Pages 151-163 | Received 31 Jan 2011, Accepted 06 Sep 2011, Published online: 09 Feb 2012
 

Abstract

Finding evidence of gender discrimination among children in the intrahousehold allocation of goods has often proven to be difficult. This article uses data on education expenditures in India to test whether data aggregation, data reliability and the statistical method used help explain this pattern. Results suggest that discrimination against girls is increasing in age and robust to the statistical method and the expenditure measure at the all-India level, although state-level results are more sensitive.
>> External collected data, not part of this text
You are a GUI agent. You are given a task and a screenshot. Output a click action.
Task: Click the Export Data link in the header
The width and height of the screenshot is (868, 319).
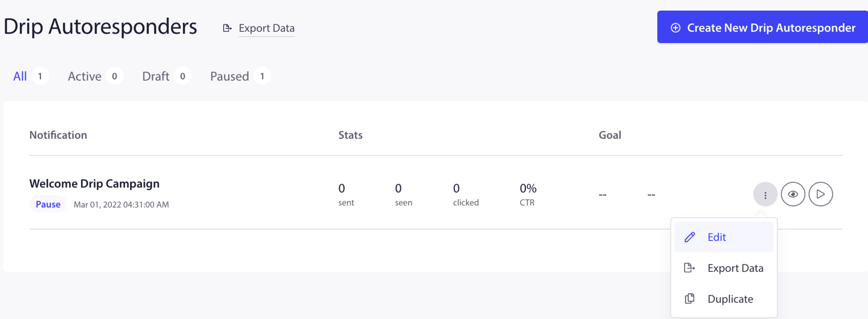click(267, 28)
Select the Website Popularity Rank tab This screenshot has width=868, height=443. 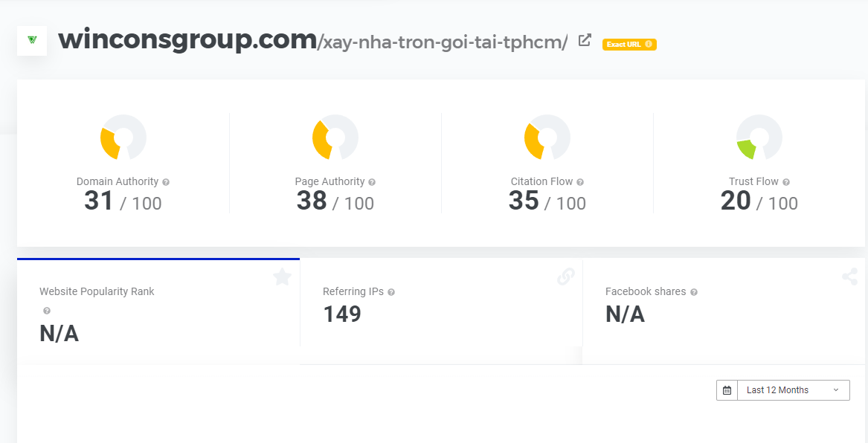point(158,311)
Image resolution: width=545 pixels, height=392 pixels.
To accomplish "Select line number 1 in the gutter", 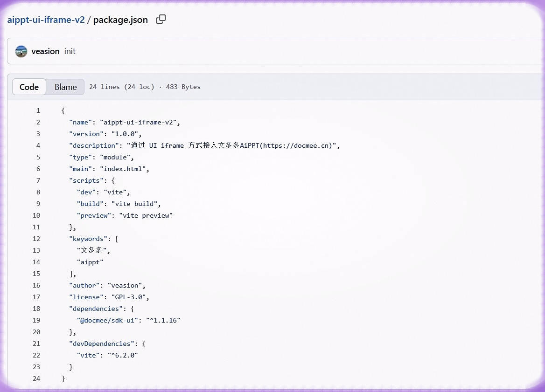I will pyautogui.click(x=38, y=111).
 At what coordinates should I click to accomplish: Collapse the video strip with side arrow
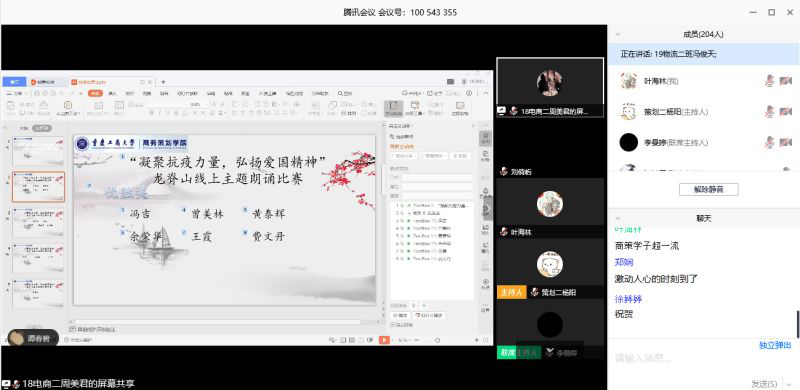pos(488,209)
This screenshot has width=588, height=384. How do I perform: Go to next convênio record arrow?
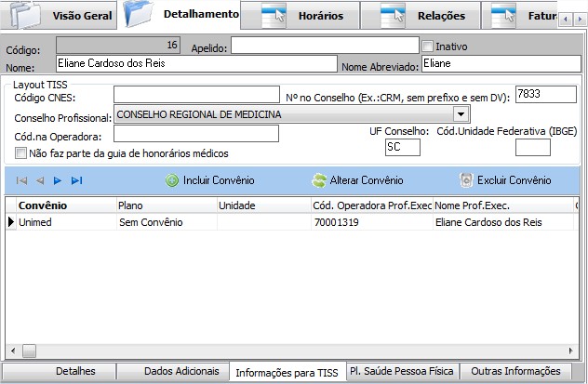point(58,180)
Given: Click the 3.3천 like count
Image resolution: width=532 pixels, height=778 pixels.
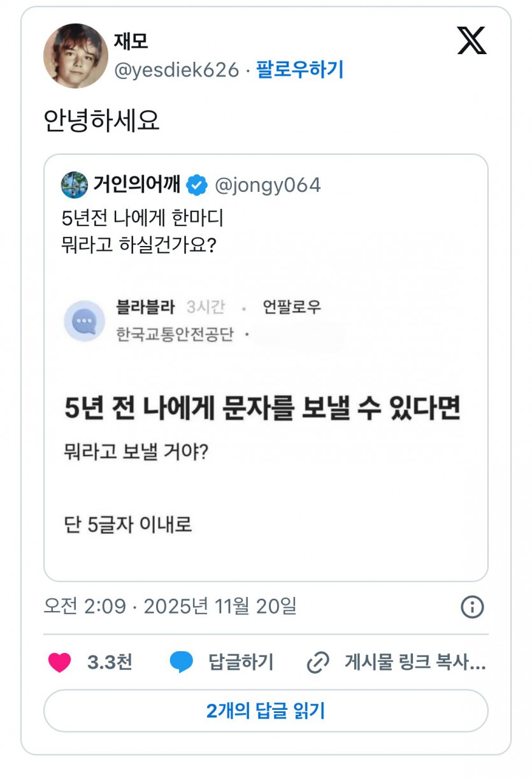Looking at the screenshot, I should (x=110, y=663).
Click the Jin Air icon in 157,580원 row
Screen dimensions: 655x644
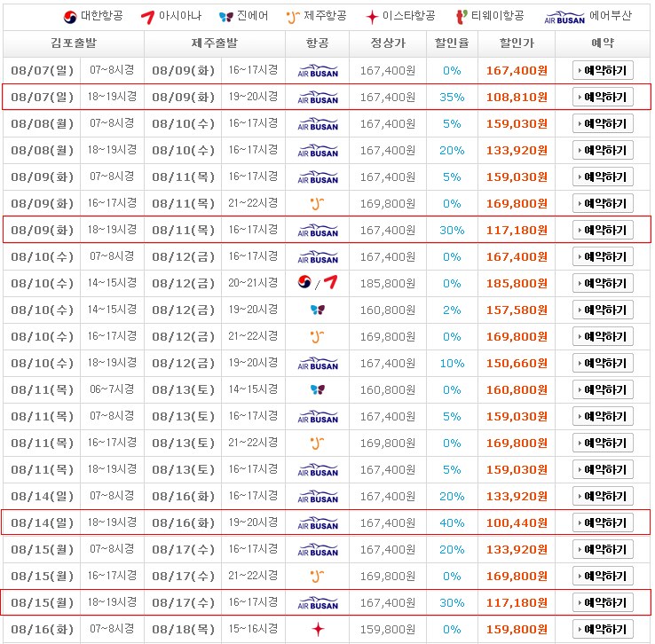pyautogui.click(x=318, y=310)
I find that data aggregation and statistical method are important factors in detecting gender bias, while data reliability does not seem to play a major role.

Acknowledgements

I thank Ashwini Deshpande, Suresh Tendulkar and participants at the Midwest Economics Association Annual Conference in Chicago for valuable comments and feedback.

Notes

1. For this and other evidence on gender bias in developing countries see for example Klasen (Citation1996), Sauerborn et al. (Citation1996), Messer (Citation1997), Miller (Citation1997), Asfaw et al. (Citation2010), and Knight et al. (Citation2010).

2. See for example Deaton (Citation1989), Ahmad and Murdoch (Citation1993), Haddad and Reardon (Citation1993), Subramaniam (Citation1996), Gibson (Citation1997), Murdoch and Stern (Citation1997), Gibson and Rozelle (Citation2004), Liu and Hsu (Citation2004), Fuwa et al. (Citation2006), Lee (Citation2008), Himaz (Citation2010).

3. These results are consistent with evidence on gender differences in the Indian education system as summarised by Kingdon (Citation2007).

4. Bhalotra and Attfield (Citation1998), for instance, estimate semi-parametric Engel curves and test whether potential effects are washed out by too large age categories, but still find hardly any difference between the treatments of children. Gong et al. (Citation2005) also use semi-parametric analysis for different goods and conclude that gender bias seems to occur more through higher mortality rates and lower school enrolment for girls than boys, rather than through the consumption of common goods.

5. See, for example, Rosenzweig and Wolpin (Citation2000) for a more detailed discussion of the quantity–quality trade-off and its empirical importance.

6. In my dataset, education expenditures do indeed have a lognormal distribution.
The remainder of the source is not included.